**RECORD EXCERPTS:**
Begin

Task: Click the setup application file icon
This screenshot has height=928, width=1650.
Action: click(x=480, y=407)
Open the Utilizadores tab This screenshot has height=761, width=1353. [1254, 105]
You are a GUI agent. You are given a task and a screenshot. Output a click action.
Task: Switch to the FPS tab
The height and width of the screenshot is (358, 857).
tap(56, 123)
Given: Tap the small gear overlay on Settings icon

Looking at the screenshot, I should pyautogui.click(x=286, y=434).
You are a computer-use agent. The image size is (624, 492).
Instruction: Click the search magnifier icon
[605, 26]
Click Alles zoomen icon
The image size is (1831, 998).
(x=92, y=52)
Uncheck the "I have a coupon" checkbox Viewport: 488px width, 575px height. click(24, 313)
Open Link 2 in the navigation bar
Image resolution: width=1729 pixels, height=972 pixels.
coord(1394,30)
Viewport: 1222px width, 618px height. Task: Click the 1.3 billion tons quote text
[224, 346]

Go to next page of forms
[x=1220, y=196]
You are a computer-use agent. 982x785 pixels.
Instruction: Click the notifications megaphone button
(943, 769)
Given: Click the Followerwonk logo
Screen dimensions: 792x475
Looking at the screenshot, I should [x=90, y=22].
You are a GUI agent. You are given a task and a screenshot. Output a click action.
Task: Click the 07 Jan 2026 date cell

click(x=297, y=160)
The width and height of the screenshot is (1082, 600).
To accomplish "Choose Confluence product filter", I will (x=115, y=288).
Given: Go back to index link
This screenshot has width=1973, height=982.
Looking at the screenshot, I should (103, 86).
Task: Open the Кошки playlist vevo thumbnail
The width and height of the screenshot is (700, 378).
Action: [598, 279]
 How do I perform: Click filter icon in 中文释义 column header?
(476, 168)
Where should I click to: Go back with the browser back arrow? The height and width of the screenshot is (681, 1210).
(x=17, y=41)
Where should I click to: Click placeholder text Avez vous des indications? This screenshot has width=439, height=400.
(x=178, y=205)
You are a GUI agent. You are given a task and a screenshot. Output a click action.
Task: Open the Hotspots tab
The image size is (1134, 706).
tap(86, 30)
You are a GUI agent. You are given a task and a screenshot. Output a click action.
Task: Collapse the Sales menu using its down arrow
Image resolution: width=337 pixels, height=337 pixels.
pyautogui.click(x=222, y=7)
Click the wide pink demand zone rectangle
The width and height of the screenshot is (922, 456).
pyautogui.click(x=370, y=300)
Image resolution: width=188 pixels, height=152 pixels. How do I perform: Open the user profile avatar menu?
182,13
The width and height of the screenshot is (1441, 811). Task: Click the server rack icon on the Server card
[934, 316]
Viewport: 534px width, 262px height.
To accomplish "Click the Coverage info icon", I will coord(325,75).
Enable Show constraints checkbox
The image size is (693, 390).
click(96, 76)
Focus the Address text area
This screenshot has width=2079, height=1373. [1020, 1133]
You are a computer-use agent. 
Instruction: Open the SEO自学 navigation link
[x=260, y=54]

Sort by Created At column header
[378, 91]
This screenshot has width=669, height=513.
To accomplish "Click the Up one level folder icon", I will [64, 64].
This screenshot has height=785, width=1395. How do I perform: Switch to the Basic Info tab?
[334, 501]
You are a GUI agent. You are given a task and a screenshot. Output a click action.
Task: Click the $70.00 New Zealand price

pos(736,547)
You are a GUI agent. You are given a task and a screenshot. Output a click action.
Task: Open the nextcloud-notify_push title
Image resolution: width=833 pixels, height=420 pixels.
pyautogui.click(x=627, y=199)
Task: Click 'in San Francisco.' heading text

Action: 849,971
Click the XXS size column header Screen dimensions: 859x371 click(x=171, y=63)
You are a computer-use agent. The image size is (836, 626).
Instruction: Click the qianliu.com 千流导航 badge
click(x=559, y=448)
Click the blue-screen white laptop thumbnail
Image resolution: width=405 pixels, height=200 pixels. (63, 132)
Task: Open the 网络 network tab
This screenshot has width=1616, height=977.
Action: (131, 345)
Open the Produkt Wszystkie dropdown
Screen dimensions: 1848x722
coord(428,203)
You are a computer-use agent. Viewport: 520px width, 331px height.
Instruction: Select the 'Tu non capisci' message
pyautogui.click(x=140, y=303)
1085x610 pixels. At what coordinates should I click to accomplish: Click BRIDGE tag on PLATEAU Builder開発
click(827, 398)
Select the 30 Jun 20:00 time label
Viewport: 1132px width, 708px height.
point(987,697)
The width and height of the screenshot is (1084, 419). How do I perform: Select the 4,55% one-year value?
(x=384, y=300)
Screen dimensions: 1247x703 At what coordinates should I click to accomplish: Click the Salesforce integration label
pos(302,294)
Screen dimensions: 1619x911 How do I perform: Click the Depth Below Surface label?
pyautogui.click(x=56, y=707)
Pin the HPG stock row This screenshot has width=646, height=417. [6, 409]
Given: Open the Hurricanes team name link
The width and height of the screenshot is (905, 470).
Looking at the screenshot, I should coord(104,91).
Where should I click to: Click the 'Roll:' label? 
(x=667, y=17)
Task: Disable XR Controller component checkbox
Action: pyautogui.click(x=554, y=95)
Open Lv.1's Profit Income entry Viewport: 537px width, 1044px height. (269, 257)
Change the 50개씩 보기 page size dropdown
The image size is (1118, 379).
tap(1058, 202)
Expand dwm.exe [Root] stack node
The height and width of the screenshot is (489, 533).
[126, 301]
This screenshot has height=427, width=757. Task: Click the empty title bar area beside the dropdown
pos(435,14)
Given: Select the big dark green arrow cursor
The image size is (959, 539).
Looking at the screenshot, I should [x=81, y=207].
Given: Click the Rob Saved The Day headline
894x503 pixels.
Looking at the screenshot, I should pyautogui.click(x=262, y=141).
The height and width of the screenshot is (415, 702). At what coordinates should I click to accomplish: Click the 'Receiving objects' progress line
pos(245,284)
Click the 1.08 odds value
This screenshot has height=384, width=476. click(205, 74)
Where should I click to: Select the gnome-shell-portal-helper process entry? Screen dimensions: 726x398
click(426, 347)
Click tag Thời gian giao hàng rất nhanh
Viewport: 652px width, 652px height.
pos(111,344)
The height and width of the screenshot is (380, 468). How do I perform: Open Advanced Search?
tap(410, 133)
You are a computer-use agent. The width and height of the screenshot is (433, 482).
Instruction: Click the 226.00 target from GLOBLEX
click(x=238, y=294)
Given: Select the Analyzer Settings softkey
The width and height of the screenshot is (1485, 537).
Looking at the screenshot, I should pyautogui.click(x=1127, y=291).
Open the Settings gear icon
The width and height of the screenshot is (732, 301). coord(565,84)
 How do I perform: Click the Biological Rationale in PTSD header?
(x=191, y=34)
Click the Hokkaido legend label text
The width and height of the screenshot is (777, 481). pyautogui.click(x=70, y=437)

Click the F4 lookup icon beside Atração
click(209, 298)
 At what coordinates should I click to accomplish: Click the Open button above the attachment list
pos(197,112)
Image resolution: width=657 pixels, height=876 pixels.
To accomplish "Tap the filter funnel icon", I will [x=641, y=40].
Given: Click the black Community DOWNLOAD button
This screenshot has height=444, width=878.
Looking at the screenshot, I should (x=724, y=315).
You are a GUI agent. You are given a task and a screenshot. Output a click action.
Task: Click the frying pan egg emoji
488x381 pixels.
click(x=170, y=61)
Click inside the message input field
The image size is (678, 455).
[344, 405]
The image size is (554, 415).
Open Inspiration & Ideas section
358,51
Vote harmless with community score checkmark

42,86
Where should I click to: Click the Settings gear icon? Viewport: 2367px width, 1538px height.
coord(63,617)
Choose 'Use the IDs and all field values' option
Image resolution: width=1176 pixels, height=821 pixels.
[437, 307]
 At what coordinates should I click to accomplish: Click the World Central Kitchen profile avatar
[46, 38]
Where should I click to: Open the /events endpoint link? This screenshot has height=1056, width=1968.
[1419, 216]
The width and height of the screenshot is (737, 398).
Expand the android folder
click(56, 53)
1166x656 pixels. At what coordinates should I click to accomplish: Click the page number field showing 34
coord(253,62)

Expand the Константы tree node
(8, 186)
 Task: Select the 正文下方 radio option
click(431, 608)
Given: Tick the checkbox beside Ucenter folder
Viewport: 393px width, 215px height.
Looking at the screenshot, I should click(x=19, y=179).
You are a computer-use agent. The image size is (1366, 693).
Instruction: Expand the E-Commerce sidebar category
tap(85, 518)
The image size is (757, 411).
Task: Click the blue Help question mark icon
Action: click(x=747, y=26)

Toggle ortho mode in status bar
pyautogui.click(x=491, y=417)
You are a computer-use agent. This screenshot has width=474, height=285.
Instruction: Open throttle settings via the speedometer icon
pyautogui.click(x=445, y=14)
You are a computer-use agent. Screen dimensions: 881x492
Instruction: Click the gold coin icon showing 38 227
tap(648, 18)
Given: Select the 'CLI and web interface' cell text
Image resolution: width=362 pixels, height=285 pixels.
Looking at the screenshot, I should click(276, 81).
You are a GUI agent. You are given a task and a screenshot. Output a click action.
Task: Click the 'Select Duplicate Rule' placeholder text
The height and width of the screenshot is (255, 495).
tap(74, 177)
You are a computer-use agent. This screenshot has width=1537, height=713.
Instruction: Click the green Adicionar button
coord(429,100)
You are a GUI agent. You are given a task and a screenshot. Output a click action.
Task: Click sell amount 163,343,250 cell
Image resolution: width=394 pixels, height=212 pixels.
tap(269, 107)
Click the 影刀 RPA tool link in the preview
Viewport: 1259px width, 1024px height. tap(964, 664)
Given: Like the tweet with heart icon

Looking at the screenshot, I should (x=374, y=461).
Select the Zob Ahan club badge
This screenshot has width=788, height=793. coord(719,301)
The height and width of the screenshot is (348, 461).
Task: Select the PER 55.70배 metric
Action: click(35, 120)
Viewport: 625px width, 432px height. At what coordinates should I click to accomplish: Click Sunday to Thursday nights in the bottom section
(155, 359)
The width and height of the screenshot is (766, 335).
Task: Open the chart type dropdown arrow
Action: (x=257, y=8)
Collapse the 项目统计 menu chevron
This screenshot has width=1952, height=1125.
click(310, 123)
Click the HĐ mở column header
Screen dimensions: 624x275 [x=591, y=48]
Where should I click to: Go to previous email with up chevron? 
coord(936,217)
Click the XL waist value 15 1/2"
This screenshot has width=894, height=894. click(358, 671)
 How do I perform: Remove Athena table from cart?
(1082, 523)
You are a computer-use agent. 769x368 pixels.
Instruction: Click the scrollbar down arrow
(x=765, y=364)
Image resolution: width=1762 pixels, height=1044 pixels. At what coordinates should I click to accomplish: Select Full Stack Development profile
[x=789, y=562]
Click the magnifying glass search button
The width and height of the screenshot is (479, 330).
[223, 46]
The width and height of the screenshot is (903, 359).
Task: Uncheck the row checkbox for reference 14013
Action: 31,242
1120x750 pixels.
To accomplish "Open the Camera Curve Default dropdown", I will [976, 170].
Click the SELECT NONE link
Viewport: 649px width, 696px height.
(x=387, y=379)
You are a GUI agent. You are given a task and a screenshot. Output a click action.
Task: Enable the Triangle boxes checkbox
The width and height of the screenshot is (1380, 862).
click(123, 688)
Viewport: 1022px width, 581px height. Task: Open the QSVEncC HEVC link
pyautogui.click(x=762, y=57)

End

Copy the records word for word, starting at the line that contains "Click the 影刀 RPA tool link in the preview" and ending at the line that contains "This screenshot has width=894, height=894.".

**EXPECTED ANSWER:**
Click the 影刀 RPA tool link in the preview
Viewport: 1259px width, 1024px height. tap(964, 664)
Given: Like the tweet with heart icon

Looking at the screenshot, I should (x=374, y=461).
Select the Zob Ahan club badge
This screenshot has width=788, height=793. coord(719,301)
The height and width of the screenshot is (348, 461).
Task: Select the PER 55.70배 metric
Action: click(35, 120)
Viewport: 625px width, 432px height. At what coordinates should I click to accomplish: Click Sunday to Thursday nights in the bottom section
(155, 359)
The width and height of the screenshot is (766, 335).
Task: Open the chart type dropdown arrow
Action: (x=257, y=8)
Collapse the 项目统计 menu chevron
This screenshot has width=1952, height=1125.
click(310, 123)
Click the HĐ mở column header
Screen dimensions: 624x275 [x=591, y=48]
Where should I click to: Go to previous email with up chevron? 
coord(936,217)
Click the XL waist value 15 1/2"
This screenshot has width=894, height=894. click(358, 671)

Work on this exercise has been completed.